Part 5/9
Whenever mom and dad did something [to help someone out, and the person that they helped said that they didn’t know how to repay them], the comment was just to pass it on.
So, one time when I was going down to our cottage in Windermere, I had my three youngest kids with me. I had a car accident. I went off the side of the road, and I over corrected and there was a little ditch there and [as] my steering had just been fixed so it was really sensitive, and I went right across to that little gravel pit that’s just before Brisco. All I could think about was that I had to get back on the road, I should have just stopped there and I would have been fine. [So], I tried to get back on to the road and I rolled the car right over on its top and back. It was a Ford station wagon, so it was a big one. Some people stopped to help me, and brought us to the Brisco store to phone the police, and everyone was fine, a few little bruises but that was all. Geordie (this is Evelyn’s oldest son) was talking to the people, telling them all about his grandpa Crandlemire. The women said “Crandlemire, is that Dean Crandlemire? I once went to Lottie Crandlemire, which was Dean’s mother, and she helped me. When I asked her what I could do to repay her she said just pass it on.” She said that she was so happy to be passing it on to her granddaughter.
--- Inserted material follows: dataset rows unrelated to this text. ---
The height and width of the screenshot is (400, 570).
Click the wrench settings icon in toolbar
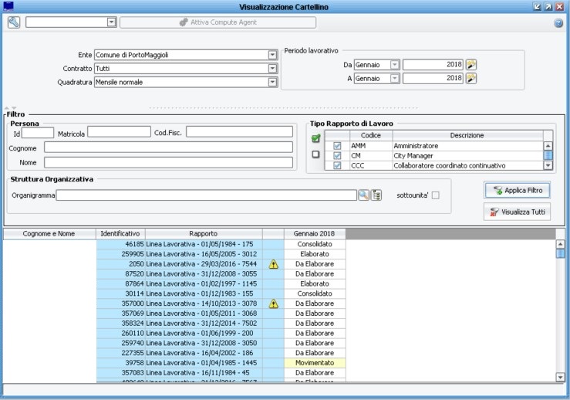tap(13, 22)
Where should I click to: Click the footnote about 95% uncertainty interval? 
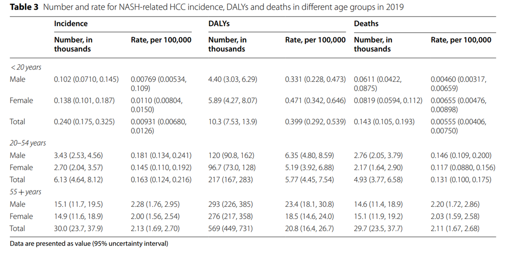click(x=89, y=244)

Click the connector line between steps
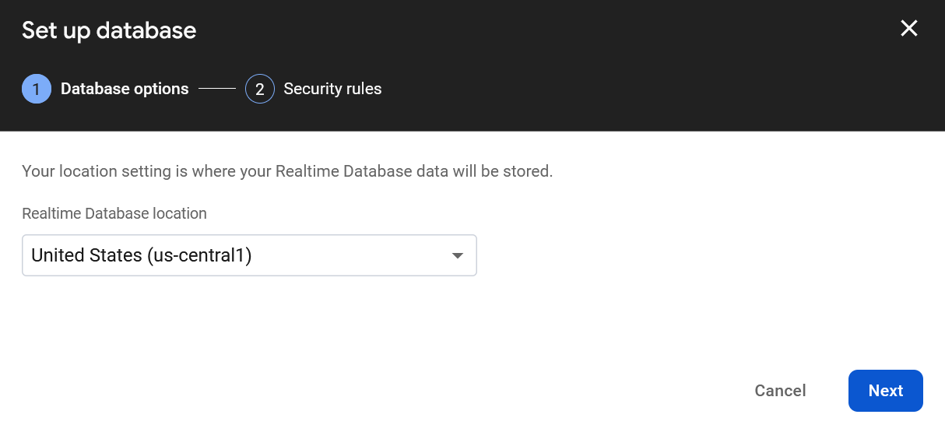pyautogui.click(x=217, y=89)
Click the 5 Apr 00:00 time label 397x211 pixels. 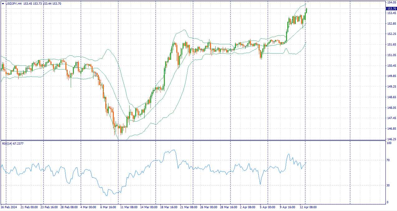click(x=267, y=207)
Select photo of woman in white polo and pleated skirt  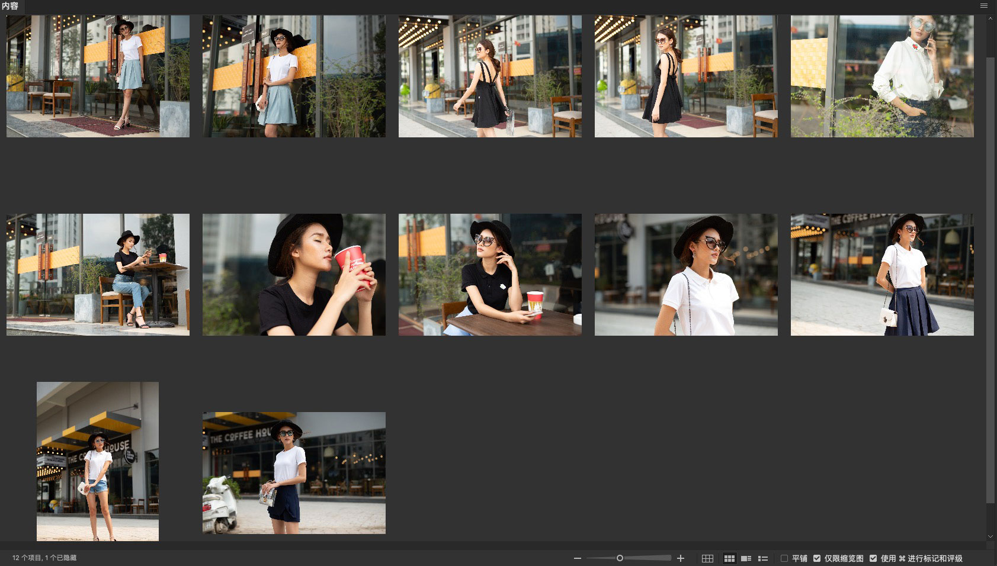(x=882, y=275)
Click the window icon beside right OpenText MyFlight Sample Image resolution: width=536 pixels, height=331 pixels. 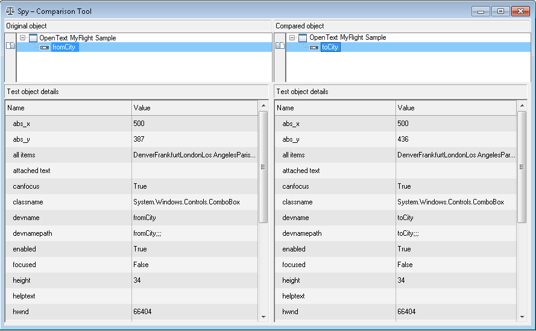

Her father was involved in building the swimming pool and the curling rink as well. He was also on the hospital board. Evelyn was the leader of the Canadian Girls in Training with the United Church. The group was a Christian training group, similar to Girl Guides and Brownies.
As a youth she worked very little except for babysitting in the summer time for neighbor mothers who worked in the orchards. When she started she got 25 cents an hour. She also worked one season in the orchards, but she hated it so much, so she never did it again. Pay was based on how much a person picked so there were no wage differentials between males and females. For entertainment there was a hall where you could play badminton, but if she wanted to go to a movie they had to drive to Kelowna B.C. In the summer her and her friends spent every afternoon at the beach lying in the sun. There were school dances, but for those they had to take the bus. “One time the bus broke down, so there were about five kids who had to walk five miles over the hill back home. Thankfully someone that we knew picked us up along the way”.
It's a hard life, lying on the beach, in the sun!